Study results from fatigued, distracted truck drivers

Friday 27 Mar 2020

 
Truck drivers are twice as likely to crash when fatigued and 11 times more likely to crash when both fatigued and distracted according to the latest findings by Monash University Accident Research Centre (MUARC). Using a new purpose-built truck simulator to measure truck driver performance, the study accurately detected the level of truck driver fatigue ahead of when a safety critical event occurs.

The study also tested fatigue prevention and driver-monitoring technology in working fleet trucks on the road. World-class Guardian technology supplied by Seeing Machines was used during the evaluation that included the participation of 74 different drivers. It actively monitors for and alerts commercial drivers to fatigue and distraction in real time.

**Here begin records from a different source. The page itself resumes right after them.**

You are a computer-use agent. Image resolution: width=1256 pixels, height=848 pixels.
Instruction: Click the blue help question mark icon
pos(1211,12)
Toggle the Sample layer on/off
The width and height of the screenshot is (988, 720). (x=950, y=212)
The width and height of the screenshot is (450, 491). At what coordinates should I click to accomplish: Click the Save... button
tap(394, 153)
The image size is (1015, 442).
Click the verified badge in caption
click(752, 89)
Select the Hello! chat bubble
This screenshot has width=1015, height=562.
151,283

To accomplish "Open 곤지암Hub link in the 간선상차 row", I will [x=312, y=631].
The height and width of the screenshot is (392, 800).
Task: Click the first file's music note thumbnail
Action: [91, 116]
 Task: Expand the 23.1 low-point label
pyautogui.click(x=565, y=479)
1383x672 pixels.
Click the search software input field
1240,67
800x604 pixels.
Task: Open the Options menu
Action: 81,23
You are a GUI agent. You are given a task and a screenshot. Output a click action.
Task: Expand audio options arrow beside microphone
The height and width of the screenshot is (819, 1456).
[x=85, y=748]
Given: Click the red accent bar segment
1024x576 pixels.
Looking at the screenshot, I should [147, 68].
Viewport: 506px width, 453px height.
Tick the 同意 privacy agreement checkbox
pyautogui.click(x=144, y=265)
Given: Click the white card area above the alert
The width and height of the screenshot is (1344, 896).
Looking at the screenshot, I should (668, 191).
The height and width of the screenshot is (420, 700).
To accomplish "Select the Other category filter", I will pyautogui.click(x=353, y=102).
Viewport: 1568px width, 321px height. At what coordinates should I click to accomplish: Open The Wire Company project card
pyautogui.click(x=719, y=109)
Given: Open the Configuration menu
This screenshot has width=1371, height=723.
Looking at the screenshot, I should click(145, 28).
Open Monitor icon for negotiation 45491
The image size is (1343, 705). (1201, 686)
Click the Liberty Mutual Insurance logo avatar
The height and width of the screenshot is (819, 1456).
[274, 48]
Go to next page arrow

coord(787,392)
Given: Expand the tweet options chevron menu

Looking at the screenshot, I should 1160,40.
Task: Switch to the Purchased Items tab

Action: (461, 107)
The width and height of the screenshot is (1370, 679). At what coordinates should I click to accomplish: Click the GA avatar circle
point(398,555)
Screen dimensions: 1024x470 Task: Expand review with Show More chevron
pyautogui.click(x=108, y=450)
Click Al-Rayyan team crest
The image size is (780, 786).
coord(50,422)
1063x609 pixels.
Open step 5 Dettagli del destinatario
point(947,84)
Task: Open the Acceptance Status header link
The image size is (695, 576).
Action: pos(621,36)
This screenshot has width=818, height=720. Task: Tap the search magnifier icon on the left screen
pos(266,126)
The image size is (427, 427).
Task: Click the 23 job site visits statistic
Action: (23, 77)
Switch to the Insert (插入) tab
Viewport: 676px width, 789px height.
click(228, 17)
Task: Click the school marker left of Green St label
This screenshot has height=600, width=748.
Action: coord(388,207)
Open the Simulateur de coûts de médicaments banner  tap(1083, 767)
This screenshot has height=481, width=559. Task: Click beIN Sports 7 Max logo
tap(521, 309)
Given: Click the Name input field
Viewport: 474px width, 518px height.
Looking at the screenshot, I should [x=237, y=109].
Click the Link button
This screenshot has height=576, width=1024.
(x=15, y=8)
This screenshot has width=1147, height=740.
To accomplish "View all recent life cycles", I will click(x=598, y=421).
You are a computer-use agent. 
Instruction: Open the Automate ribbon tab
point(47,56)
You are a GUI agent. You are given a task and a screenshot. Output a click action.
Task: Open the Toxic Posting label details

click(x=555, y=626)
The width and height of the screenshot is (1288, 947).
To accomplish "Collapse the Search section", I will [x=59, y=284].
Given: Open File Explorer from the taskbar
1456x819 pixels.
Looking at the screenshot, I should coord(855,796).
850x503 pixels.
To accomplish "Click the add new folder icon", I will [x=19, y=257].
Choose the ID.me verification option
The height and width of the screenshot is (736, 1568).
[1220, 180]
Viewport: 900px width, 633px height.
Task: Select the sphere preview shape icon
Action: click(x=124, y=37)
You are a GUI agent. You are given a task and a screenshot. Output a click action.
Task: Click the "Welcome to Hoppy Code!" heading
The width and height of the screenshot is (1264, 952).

Seeing Machines in partnership with Ron Finemore Transport and Volvo Trucks Australia, used automotive grade technology alongside Guardian, to study driver behaviour well before a microsleep resulted. In a breakthrough innovation never reportedly achieved before, the study also detected where a driver was looking as part of the distraction monitoring in real-time testing.

This resulted in the team creating a comprehensive distraction warning system for drivers. With the direct input of Ron Finemore Transport, the team fitted ten fleet trucks with the technology and monitored drivers for nine months. Over 100 drivers enrolled in the study, collectively driving 22,000 trips across over 1.5 million kilometres, resulting in the largest and most comprehensive study of its kind in the world.

Using Australia’s first Truck Simulator, Monash researchers conducted tests on truck drivers under different conditions, using Big Data to fine-tune the technology that will be rolled out in future vehicles. The drivers were sleep deprived and then intentionally distracted during driver simulation for two-hours. Researchers recorded 29 crashes in the simulator, with 21 (72 per cent) in fatigue condition and eight (28 per cent) in an alert state during a crash.

Drivers were twice as likely to crash when fatigued, but 11 times more likely to crash when fatigued and distracted at the same time. The study provided a unique test-bed for the evolving sophistication of the sensor technology that aims to reduce heavy vehicle crashes in Australia, improve truck driver well-being and help truck companies better manage their drivers’ fatigue. More >>.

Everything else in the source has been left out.